Tracking market patterns with yesterday’s headlines

A page from The Wall Street Journal.
Innovative research co-authored at Olin Business School uses the front page of The Wall Street Journal to gauge economic temperatures and measure stock market volatility.

New research co-authored by a finance expert from Olin Business School at Washington University in St. Louis uses an historic approach to predict times of stock market volatility and the resulting returns: back issues of The Wall Street Journal.

Manela
Manela

Asaf Manela, assistant professor of finance at Olin, along with Alan Moreira, assistant professor of finance at the Yale School of Management, relied on machine learning, big-data techniques to construct a text-based measure of market uncertainty, using the front pages of The Wall Street Journal going back to 1890. Analyzing the words in those headlines and stories allowed measurement of a news implied volatility index (NVIX).

“If I let you read the front page of The Wall Street Journal on any given day, you can probably tell a lot about how much people are worried about the future,” Manela said. “We used this big body of text to construct a news-implied volatility index going back more than a century. By looking at that index, we can ask things like ‘What were people worried about at different points in time?’ ”

The research finds that war and government policy-related concerns are most important to stock market investors, and are responsible for the bulk of the variation in average returns.

“Times when this news implied volatility index is high are followed by above-average returns in normal times,” Manela said.

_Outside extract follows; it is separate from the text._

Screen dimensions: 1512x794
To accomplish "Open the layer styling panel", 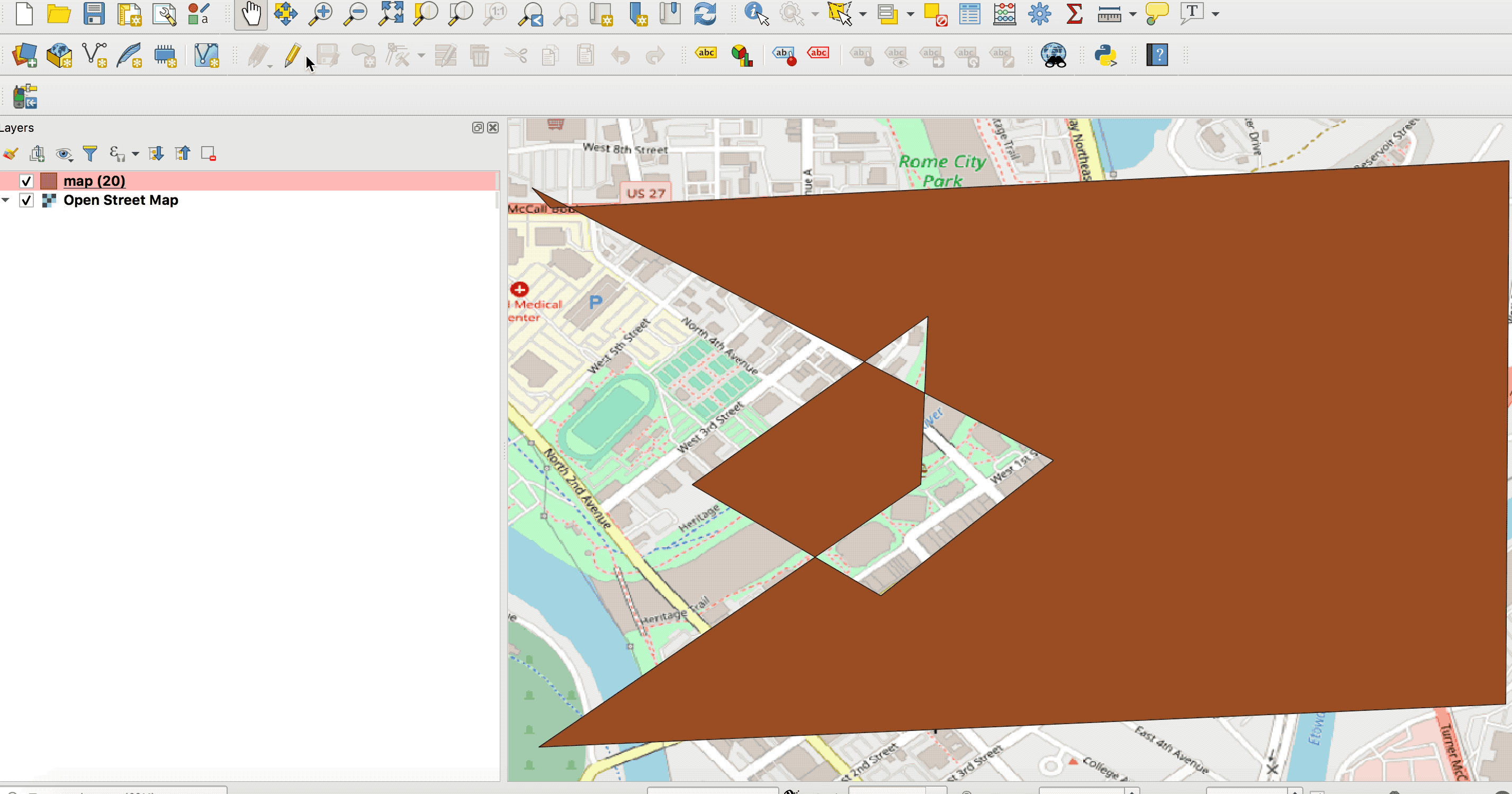I will click(x=10, y=153).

During the 1890-2009 period, which includes the Great Depression and two world wars, NVIX rises just before transitions into economic disasters, an important prediction of current asset pricing theories that emphasize rare disaster risk.

“The basic economic story is that times when the risk of war-related drops in economic activity increases, investors demand higher compensation for investing in stocks — in the form of higher future average returns,” Manela said. “Our measure of war risk indeed strongly predicts future average returns.”

The research paper is forthcoming in the Journal of Financial Economics.